语义分割 语义分类
Hello There! This post is about a road surface semantic segmentation approach. So the focus here is on the road surface patterns, like: what kind of pavement the vehicle is driving on or if there is any damage on the road, also the road markings and speed-bumps as well and other things that can be relevant for a vehicular navigation task.
你好! 这篇文章是关于路面语义分割方法的。 因此,这里的重点是路面模式,例如:车辆行驶在哪种路面上或道路上是否有损坏,还有道路标记和减速带以及其他与路面相关的事项车辆导航任务。
Here I will show you the step-by-step approach based on the preprint paper available at ResearchGate [1]. The Ground Truth and the experiments were made using the RTK dataset [2], with images captured with a low-cost camera, containing images of roads with different types of pavement and different conditions of pavement quality.
在这里,我将向您展示基于ResearchGate [1]上预印本的分步方法。 地面真相和实验是使用RTK数据集 [2]进行的,其中使用低成本相机捕获的图像包含了具有不同类型路面和不同路面质量条件的道路图像。
It was fun to work on it and I’m excited to share it, I hope you enjoy it too. 🤗
进行这项工作很有趣,很高兴与大家分享,希望您也喜欢。 🤗
介绍 (Introduction)
The purpose of this approach is to verify the effectiveness of using passive vision (camera) to detect different patterns on the road. For example, to identify if the road surface is an asphalt or cobblestone or an unpaved (dirt) road? This may be relevant for an intelligent vehicle, whether it is an autonomous vehicle or an Advanced Driver-Assistance System (ADAS). Depending on the type of pavement it may be necessary to adapt the way the vehicle is driven, whether for the safety of users or the conservation of the vehicle or even for the comfort of people inside the vehicle.
该方法的目的是验证使用被动视觉(摄像机)检测道路上不同模式的有效性。 例如,确定路面是沥青路面还是鹅卵石路面还是未铺砌的(污垢)道路? 这可能与智能车辆有关,无论它是自动驾驶汽车还是高级驾驶员辅助系统(ADAS)。 取决于路面的类型,可能出于驾驶员的安全性或车辆的保护,甚至为了车内人员的舒适性,需要调整车辆的行驶方式。

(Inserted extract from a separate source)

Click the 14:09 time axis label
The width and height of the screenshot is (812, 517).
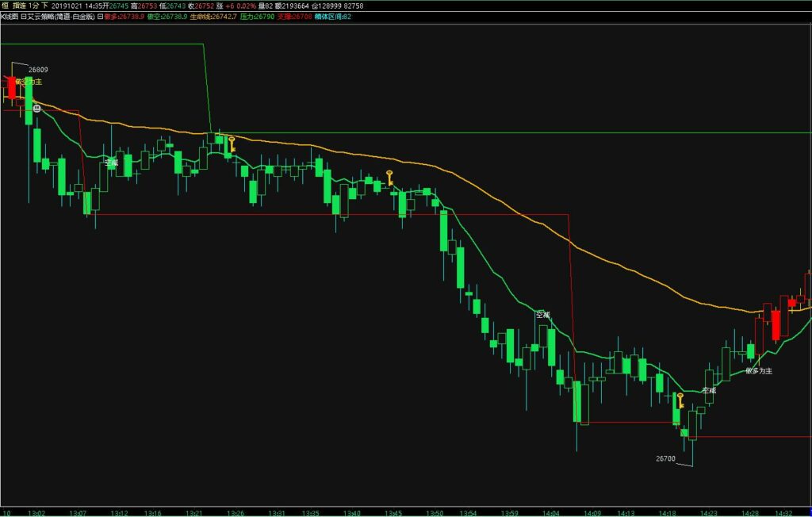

Another relevant factor of this approach is related to the detection of potholes and water-puddles, which could generate accidents, damage the vehicles and can be quite common in developing countries. This approach can also be useful for departments or organizations responsible for maintaining highways and roads.
此方法的另一个相关因素与坑洼和水坑的检测有关,坑坑和水坑可能会导致事故,损坏车辆,并且在发展中国家非常普遍。 这种方法对于负责维护公路和公路的部门或组织也很有用。
To achieve these objectives, Convolutional Neural Networks (CNN) were used for the semantic segmentation of the road surface, I’ll talk more about that in next sections.
为了实现这些目标,将卷积神经网络(CNN)用于路面的语义分割,我将在下一节中进一步讨论。
地面真相 (Ground Truth)
To train the neural network and to test and validate the results, a Ground Truth (GT) was created with 701 images from the RTK dataset. This GT is available on the dataset page and is composed by the following classes:
为了训练神经网络并测试和验证结果,使用来自RTK数据集中的701张图像创建了地面真实(GT)。 此GT在数据集页面上可用,并且由以下类组成:
方法和设置 (The approach and setup)
Everything done here was done using Google Colab. Which is a free Jupyter notebook environment and give us free access to GPUs and is super easy to use, also very helpful for organization and configuration. It was also used the fastai [3], the amazing deep learning library. To be more precise, the step-by-step that I will present was very much based on one of the lessons given by Jeremy Howard on one the courses about deep learning, in this case lesson3-camvid.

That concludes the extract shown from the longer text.